[EXTRACT PROVIDED]

Spending the valuable time over summer with Sudesha meant that she showed me how she very practically continues to follow the philosophy she preaches—growing her own grain, millets and vegetables through holistic farming techniques and depending largely on seasonal wild fruits. Here is a little more from my learning experience with this extremely wise and witty old lady.

 

When Sudesha was a young girl living in her father’s house near Chamba, the Gandhian activist Sarla Behen visited her village. She went around giving public lectures on self-sustenance and the ill effects of alcohol. Sarla Behen became a very inspiring figure for Sudesha, both for what she said and for being a female political leader who was always away from her home, travelling constantly. When the need rose for a women’s struggle against the felling of trees by contractors in the forests adjoining her village in Rampur (the village she was married into), Sudesha did not have to think twice. She took to the forests by night along with other young women like herself and stayed amongst the trees, improvising songs and sharing bits of food to keep their collective strength from ebbing before the fear of armed men employed by the mighty contractors. From one local victory to the next, theirs was a war of a kind. Sudesha recalls feeling quite afraid at first as they had nothing to support them except their own motivation to protect the forest that gave them their basic food, fuel and fodder.

[/EXTRACT PROVIDED]

INSTRUCTIONS FOR THE TASK. List everything the passage about Sudesha says the forest gave the women. Please rely on the passage about Sudesha alone.

[RECORD SET]

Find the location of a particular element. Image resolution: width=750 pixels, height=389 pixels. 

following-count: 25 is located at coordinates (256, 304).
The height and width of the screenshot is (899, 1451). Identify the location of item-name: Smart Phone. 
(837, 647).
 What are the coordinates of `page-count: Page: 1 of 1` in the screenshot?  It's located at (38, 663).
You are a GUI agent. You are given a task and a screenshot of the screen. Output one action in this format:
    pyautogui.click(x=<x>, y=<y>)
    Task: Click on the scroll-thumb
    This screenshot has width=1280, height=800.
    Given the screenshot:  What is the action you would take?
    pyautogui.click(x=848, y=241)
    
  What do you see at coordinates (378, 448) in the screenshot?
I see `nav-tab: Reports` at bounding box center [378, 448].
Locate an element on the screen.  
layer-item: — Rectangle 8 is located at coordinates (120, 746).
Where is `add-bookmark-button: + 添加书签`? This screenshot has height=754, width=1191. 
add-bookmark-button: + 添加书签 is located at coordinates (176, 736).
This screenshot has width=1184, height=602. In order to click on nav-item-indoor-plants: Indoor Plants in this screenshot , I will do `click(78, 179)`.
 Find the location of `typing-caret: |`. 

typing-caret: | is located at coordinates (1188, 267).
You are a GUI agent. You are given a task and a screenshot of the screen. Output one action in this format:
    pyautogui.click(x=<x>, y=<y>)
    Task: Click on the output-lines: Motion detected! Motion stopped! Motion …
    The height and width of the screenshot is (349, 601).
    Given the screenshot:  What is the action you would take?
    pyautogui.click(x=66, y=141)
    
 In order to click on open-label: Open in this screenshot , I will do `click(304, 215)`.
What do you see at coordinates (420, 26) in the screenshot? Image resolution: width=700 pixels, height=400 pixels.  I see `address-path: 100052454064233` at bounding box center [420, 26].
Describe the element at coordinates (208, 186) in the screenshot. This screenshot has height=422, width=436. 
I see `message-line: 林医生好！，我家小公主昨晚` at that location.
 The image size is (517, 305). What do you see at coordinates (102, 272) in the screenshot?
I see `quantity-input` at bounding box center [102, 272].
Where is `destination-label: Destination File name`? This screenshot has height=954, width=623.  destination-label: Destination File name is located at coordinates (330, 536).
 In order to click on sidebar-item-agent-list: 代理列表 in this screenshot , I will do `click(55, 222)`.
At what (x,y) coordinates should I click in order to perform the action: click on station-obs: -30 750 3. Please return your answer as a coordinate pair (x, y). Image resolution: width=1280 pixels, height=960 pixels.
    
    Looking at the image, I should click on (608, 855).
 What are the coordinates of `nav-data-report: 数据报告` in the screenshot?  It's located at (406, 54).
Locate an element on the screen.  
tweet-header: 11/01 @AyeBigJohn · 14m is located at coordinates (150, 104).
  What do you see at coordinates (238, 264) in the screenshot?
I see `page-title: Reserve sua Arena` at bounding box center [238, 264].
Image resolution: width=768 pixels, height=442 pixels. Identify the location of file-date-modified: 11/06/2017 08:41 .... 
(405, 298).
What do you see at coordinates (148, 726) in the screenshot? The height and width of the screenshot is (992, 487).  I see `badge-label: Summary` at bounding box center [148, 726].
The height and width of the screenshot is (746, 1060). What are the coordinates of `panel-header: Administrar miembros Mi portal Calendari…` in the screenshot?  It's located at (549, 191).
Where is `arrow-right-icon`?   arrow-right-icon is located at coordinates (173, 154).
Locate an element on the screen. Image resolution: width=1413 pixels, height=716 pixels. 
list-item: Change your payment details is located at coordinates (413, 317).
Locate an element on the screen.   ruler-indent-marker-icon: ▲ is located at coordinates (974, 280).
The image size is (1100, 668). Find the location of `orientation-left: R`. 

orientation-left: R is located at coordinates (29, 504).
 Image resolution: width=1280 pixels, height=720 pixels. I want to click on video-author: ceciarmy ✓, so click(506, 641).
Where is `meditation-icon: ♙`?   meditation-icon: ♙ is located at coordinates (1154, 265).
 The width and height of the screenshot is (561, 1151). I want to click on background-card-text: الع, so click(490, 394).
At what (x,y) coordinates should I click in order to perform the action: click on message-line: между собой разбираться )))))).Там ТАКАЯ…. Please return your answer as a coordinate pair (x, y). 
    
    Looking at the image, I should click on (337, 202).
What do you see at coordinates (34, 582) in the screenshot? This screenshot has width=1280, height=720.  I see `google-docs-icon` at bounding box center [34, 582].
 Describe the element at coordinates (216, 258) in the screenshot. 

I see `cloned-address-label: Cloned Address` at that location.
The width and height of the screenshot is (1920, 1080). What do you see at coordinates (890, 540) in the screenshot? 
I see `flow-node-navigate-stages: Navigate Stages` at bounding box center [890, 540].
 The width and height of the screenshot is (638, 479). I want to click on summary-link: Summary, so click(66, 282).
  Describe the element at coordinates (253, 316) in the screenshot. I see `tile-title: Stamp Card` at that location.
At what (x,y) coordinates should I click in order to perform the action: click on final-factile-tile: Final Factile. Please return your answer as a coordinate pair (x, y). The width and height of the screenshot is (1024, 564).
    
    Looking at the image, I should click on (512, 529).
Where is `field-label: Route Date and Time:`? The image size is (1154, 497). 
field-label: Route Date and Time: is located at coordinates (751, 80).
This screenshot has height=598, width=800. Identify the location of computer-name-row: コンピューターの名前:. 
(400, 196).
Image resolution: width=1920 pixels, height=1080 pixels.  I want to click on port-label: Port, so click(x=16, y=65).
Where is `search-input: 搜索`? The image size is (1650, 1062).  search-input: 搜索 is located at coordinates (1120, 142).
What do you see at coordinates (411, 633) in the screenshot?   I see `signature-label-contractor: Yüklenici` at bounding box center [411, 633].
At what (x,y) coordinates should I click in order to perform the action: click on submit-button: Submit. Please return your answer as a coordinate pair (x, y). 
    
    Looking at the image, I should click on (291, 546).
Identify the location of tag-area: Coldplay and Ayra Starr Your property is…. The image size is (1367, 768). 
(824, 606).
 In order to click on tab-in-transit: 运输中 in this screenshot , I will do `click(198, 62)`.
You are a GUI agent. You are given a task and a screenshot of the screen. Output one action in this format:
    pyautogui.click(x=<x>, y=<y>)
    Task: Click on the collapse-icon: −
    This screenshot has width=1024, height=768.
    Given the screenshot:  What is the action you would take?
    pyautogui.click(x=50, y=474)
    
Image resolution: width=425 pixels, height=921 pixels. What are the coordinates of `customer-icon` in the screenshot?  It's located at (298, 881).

[/RECORD SET]

OUTPUT OF THE TASK. Food, fuel and fodder.